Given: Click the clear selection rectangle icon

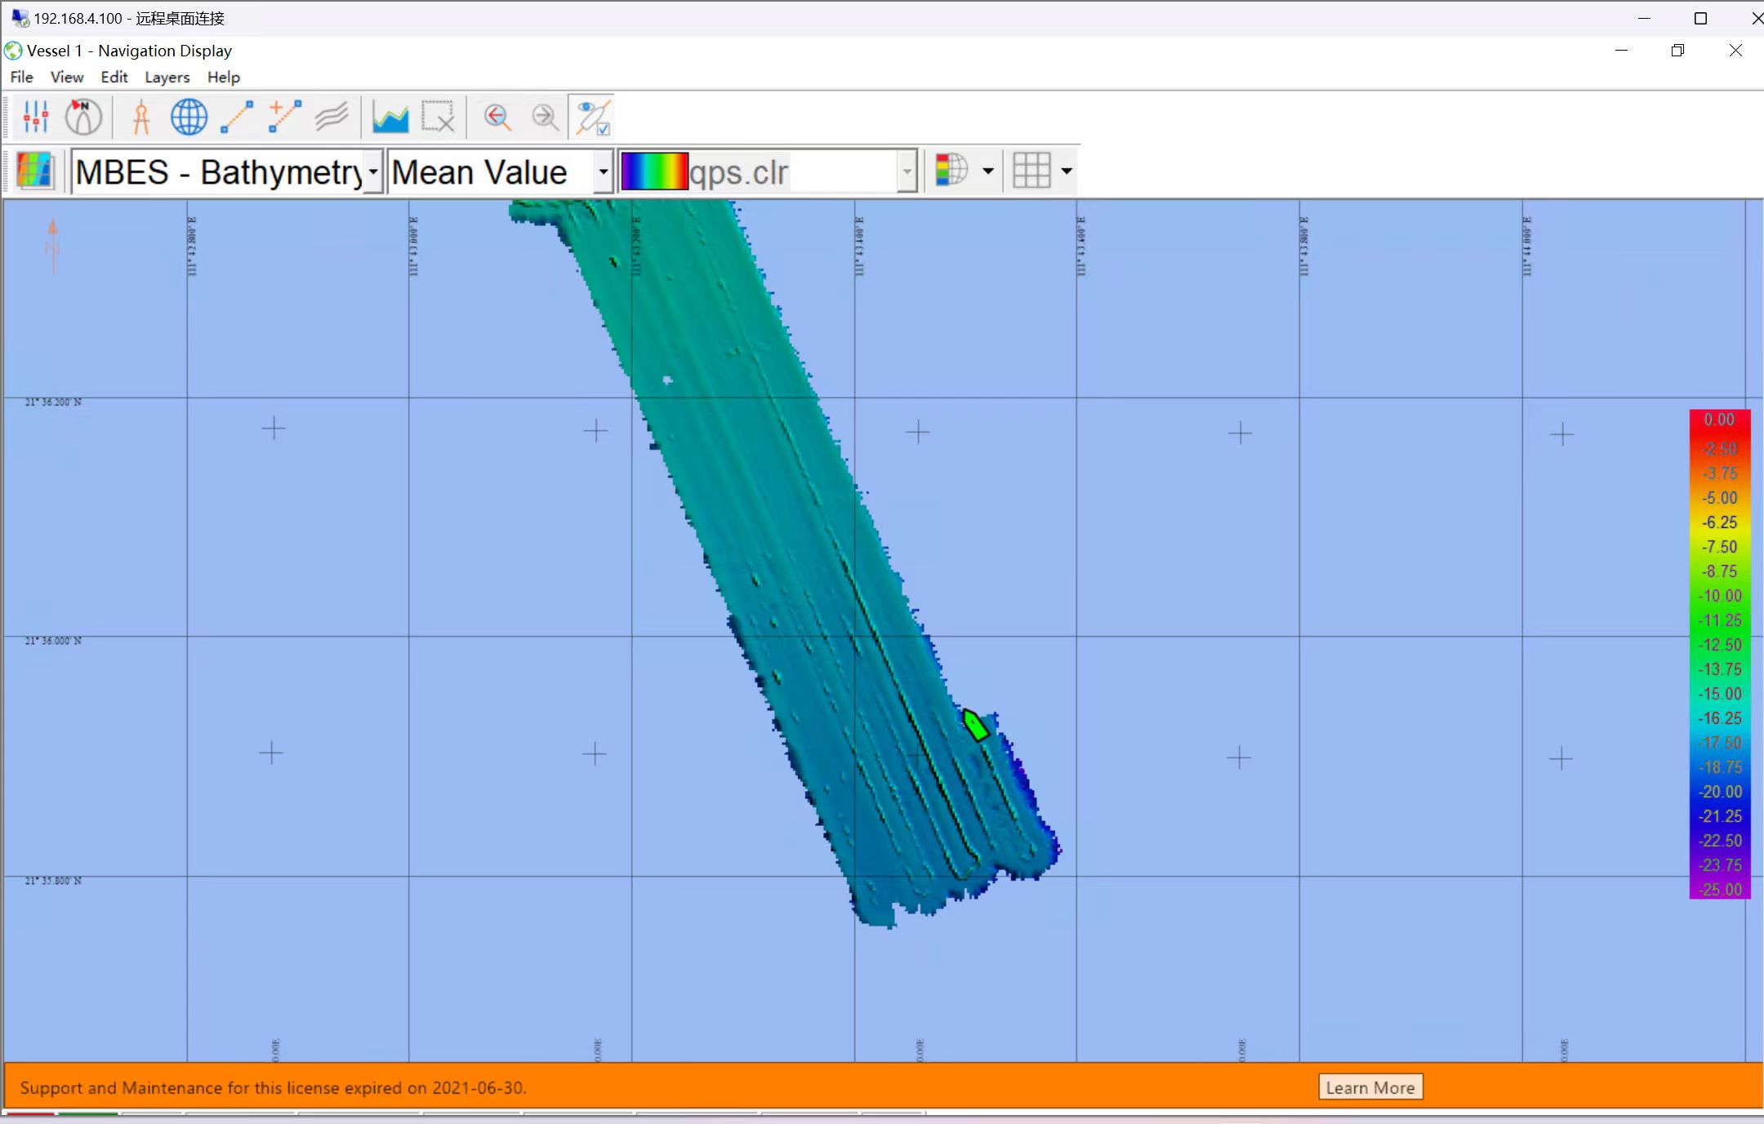Looking at the screenshot, I should pos(438,118).
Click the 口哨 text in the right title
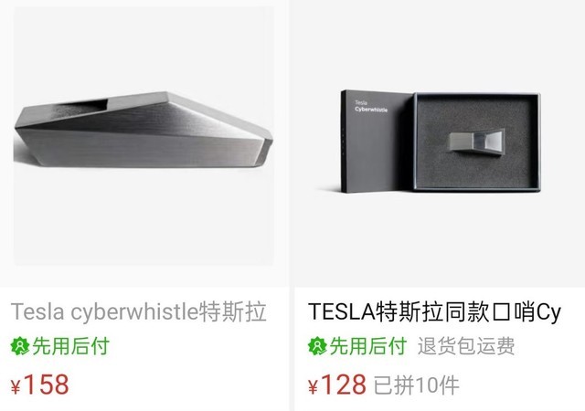The width and height of the screenshot is (585, 411). tap(515, 311)
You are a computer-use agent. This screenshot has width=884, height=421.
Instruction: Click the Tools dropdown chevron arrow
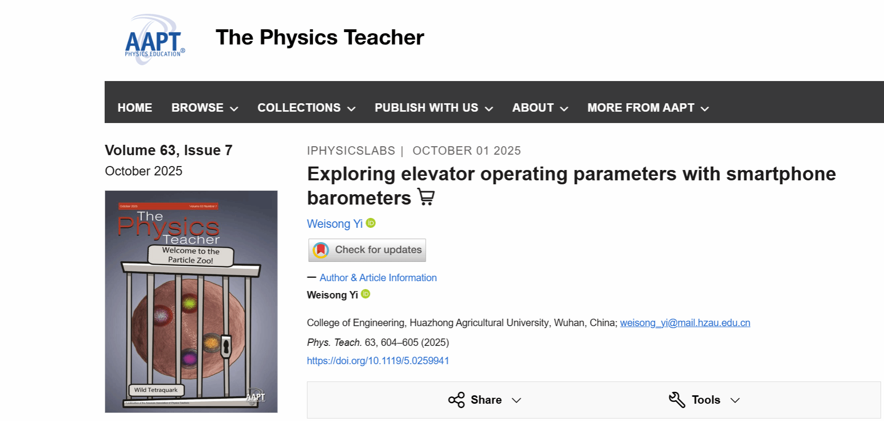[x=735, y=400]
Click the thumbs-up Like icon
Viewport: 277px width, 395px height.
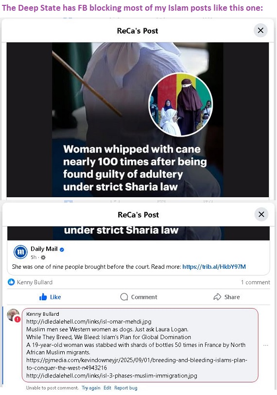tap(43, 297)
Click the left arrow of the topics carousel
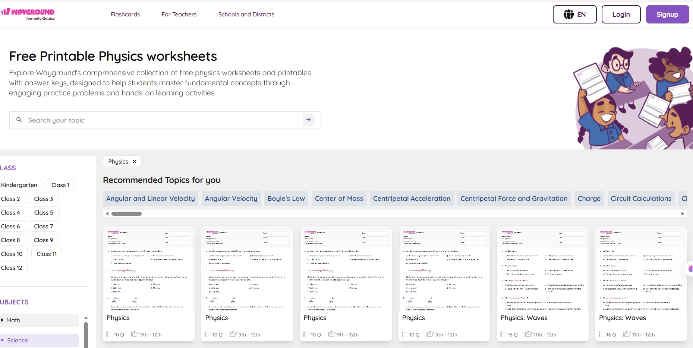This screenshot has height=348, width=693. tap(107, 213)
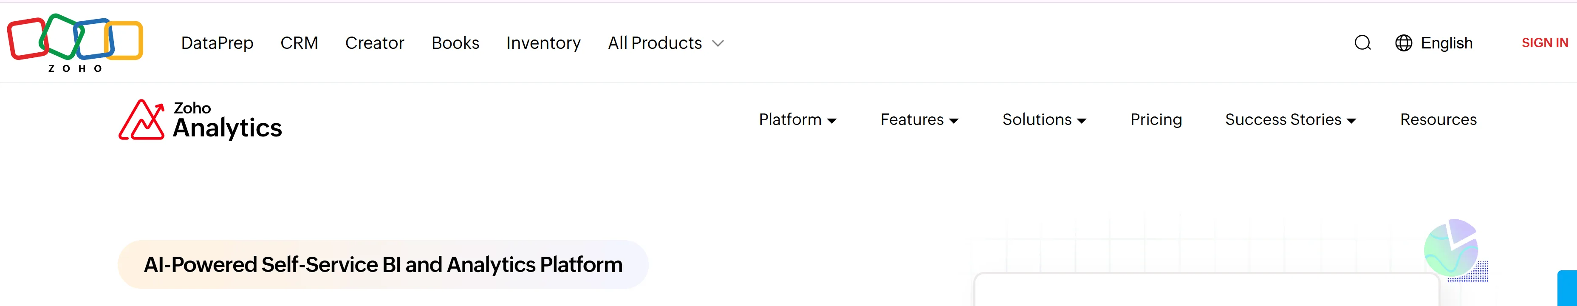Open the search magnifier icon

[1362, 43]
§
* _Your goal_
Transcribe the data above word for word, leaving out the pictures.

* _Final answer_
Given: Click the clear selection rectangle icon

Looking at the screenshot, I should pos(438,118).
Click the 口哨 text in the right title
The width and height of the screenshot is (585, 411). tap(515, 311)
You are a computer-use agent. This screenshot has width=884, height=421.
Instruction: Click the Tools dropdown chevron arrow
[x=735, y=400]
Click the thumbs-up Like icon
Viewport: 277px width, 395px height.
tap(43, 297)
Click the left arrow of the topics carousel
This screenshot has height=348, width=693. tap(107, 213)
Open the search magnifier icon

[1362, 43]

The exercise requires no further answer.